Chinese billionaire Jack Ma’s Ant Group announced the soft launch of its Singapore-based digital bank – ANEXT Bank – on Monday, marking its latest foray in cracking into digital banking beyond its domestic market. The new entity will offer account services to small and medium enterprises starting from Q3 2022.
Leveraging Ant’s Footprint in Assisting Small Businesses
Ant Group owns China’s largest digital payment platform Alipay, which has a strong user base of merchants running small businesses through the country’s predominant e-commerce platform Alibaba. The newly established digital bank will have a similar focus on such businesses, according to ANEXT’s official release.
“The Singapore-based digital bank will focus on providing digital financial services to local and regional micro, small and medium enterprises [SMEs], especially those engaging in cross-border operations for growth and global expansion.”
Led by the former DBS bank executive Toh Su Mei, ANEXT would leverage Ant’s “deep bench of technologies,” continuing to serve the SME community.
Following the approval by the Monetary Authority of Singapore (MAS) last Thursday, the digital bank would start by offering a preview of its dual-currency deposit account. These include features such as three-factor authentication verification, remote onboarding, and daily interest. Business owners can begin opening such an account from Q3 2022.

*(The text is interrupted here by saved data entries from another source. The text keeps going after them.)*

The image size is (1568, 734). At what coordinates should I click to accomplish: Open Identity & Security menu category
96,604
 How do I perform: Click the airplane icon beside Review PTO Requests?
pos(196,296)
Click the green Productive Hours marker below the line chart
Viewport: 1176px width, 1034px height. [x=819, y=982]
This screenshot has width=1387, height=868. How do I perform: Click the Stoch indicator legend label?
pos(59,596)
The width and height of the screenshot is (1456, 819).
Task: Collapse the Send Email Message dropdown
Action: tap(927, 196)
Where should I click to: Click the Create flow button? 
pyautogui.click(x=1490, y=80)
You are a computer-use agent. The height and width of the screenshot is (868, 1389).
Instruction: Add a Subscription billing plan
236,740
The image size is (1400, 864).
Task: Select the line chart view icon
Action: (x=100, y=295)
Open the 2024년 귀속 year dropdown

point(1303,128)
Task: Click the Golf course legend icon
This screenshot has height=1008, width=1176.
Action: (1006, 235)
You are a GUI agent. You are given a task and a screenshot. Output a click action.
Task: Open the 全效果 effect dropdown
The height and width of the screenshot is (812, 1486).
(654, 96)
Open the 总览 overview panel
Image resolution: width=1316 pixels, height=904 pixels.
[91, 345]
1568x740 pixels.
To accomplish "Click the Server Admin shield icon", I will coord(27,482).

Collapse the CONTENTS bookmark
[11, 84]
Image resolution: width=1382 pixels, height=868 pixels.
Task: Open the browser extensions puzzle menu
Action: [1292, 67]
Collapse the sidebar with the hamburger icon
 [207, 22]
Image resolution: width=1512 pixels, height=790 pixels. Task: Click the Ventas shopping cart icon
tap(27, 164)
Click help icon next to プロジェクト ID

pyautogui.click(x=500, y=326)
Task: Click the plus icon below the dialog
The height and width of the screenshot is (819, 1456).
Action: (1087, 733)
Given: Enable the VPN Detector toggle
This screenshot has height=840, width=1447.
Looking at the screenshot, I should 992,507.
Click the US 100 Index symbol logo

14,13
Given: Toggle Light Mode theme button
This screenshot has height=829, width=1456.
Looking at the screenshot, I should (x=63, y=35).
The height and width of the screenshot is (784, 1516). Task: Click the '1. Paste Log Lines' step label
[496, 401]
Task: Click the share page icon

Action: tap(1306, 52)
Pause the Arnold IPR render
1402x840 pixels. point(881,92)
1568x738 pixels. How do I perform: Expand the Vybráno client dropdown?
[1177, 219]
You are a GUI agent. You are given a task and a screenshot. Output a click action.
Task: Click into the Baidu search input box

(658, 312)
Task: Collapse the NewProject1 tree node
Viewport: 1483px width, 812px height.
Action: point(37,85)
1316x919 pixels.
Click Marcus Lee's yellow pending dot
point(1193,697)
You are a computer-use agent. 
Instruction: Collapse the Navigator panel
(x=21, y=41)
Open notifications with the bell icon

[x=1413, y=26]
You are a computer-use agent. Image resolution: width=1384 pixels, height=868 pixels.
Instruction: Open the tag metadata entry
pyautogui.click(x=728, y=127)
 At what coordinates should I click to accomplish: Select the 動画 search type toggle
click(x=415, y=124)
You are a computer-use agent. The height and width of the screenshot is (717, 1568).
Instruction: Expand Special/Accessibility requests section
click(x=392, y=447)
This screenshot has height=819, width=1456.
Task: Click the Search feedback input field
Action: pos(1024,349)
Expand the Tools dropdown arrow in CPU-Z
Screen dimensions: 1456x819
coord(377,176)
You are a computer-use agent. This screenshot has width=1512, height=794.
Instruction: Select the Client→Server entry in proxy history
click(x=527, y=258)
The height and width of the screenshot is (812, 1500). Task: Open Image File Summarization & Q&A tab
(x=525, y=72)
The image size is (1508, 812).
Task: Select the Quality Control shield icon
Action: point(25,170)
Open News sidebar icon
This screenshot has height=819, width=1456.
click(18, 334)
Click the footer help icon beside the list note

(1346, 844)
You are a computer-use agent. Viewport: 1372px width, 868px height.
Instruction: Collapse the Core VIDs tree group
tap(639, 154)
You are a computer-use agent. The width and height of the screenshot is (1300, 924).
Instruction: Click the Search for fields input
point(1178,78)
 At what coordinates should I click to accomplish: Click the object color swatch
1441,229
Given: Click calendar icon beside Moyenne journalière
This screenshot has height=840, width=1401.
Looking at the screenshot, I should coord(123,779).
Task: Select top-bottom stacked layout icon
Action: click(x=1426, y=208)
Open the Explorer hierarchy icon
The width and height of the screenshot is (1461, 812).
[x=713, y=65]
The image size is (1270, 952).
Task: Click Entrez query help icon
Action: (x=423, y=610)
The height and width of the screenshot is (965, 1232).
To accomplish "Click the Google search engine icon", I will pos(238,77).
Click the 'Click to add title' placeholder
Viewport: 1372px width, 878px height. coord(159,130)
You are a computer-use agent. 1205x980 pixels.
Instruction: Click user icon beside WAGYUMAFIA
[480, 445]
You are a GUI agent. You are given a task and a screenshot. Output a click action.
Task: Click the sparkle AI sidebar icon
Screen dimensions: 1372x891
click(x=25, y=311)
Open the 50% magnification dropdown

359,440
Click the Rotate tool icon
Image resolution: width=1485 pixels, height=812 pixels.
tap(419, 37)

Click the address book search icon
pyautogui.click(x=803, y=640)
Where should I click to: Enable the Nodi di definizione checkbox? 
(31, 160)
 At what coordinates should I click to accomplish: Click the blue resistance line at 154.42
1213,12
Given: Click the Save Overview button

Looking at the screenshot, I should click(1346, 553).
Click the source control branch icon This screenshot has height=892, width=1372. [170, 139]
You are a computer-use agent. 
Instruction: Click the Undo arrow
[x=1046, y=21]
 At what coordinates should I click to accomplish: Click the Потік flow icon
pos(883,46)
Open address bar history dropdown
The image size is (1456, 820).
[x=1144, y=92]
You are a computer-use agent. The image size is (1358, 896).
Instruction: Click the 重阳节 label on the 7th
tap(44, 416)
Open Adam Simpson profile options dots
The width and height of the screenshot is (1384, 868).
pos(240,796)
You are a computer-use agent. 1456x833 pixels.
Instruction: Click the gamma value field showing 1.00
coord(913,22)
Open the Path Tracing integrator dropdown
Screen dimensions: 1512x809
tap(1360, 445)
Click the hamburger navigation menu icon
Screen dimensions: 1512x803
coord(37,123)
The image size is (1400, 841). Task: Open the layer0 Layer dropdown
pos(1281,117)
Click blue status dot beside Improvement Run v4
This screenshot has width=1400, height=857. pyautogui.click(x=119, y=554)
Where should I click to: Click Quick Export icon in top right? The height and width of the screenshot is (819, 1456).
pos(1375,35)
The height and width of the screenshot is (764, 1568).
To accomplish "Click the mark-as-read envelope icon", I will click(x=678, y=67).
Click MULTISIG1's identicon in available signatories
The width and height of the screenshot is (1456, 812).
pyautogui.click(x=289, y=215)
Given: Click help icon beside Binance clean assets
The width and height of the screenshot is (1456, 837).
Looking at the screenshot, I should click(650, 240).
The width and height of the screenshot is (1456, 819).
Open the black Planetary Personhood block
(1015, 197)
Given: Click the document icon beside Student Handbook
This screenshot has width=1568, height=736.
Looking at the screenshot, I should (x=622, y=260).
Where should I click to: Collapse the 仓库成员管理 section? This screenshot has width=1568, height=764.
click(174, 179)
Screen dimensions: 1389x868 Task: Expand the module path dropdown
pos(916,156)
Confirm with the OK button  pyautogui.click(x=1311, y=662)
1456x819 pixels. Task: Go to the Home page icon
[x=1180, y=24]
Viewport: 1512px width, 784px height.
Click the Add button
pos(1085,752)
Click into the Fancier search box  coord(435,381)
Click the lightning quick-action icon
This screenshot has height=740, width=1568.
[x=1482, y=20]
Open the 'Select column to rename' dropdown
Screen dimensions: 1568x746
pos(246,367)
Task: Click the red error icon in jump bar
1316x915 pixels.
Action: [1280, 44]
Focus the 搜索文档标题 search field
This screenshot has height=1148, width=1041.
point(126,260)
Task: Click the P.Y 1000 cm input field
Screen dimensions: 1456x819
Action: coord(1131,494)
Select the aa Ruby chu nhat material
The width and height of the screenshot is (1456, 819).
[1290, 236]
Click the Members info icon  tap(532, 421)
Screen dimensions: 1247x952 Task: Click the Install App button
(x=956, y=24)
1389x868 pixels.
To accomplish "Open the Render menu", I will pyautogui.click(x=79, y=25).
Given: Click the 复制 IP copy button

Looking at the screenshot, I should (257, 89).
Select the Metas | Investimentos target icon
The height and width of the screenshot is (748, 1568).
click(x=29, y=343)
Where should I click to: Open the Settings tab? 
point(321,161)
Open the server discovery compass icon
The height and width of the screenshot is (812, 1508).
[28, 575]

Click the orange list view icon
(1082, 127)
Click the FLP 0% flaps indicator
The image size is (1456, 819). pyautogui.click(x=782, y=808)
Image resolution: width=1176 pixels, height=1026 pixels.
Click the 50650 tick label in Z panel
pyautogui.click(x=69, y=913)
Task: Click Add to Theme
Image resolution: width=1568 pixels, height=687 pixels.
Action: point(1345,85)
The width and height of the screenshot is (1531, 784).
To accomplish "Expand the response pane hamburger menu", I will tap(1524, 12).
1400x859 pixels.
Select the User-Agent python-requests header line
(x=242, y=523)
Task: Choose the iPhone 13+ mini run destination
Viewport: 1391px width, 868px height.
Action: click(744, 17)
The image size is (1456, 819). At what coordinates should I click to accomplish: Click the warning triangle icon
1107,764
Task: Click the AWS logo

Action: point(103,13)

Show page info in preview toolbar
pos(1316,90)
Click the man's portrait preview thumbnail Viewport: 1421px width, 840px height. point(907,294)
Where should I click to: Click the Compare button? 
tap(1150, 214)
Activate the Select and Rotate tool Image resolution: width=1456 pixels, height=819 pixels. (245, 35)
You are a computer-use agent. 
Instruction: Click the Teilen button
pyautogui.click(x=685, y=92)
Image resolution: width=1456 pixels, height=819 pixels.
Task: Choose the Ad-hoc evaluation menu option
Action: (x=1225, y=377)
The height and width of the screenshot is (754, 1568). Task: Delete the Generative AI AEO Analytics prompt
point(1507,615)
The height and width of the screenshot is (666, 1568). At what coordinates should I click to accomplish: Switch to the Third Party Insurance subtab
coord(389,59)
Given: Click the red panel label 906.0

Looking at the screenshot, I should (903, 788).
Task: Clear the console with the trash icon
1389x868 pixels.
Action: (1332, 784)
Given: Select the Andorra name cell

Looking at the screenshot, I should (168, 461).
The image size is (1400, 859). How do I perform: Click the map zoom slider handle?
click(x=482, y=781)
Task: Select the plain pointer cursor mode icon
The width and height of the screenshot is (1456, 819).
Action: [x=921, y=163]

Ant’s wholesale banking license issued by MAS requires a capital commitment of S$100 million ($73 million) to serve small and midsized firms and other non-retail segments. ANEXT Bank is one of the two applications that receive such a license.
Additionally, Ant has also signed a two-year Memorandum of understanding with Proxtera, a local entity backed by MAS and Singapore’s Infocomm Media Development Authority, to create an open framework for collaboration with financial institutions and provide support for the SME community.
Ant’s latest move may have responded to its strategy of seeing Singapore as its base for the Southeast Asian market. Since Chinese regulators called off its IPO attempt in October 2020, Ant Group has reportedly doubled down its efforts on global expansion in an attempt to offset the consequences of the slow-growth domestic economy and regulatory overhauls.
In contrast to China’s notorious stance against cryptocurrencies, Singapore has a relatively friendlier attitude. MAS reportedly would partner up with DBS Bank and JP Morgan Chase to introduce an initiative dedicated to exploring DeFi, with the purpose of guiding the nation’s efforts to become a cryptocurrency hub.
Also, MAS’ CFO Sopnendu Mohanty announced in the statement quoted by the release that the authority will “ensure the banking sector remains progressive, globally competitive and vibrant.” According to the coverage of Forbes, besides Ant Group, Nasdaq-listed tech firms Sea Ltd and Grab Holdings were also granted the license to operate as digital banks in the country.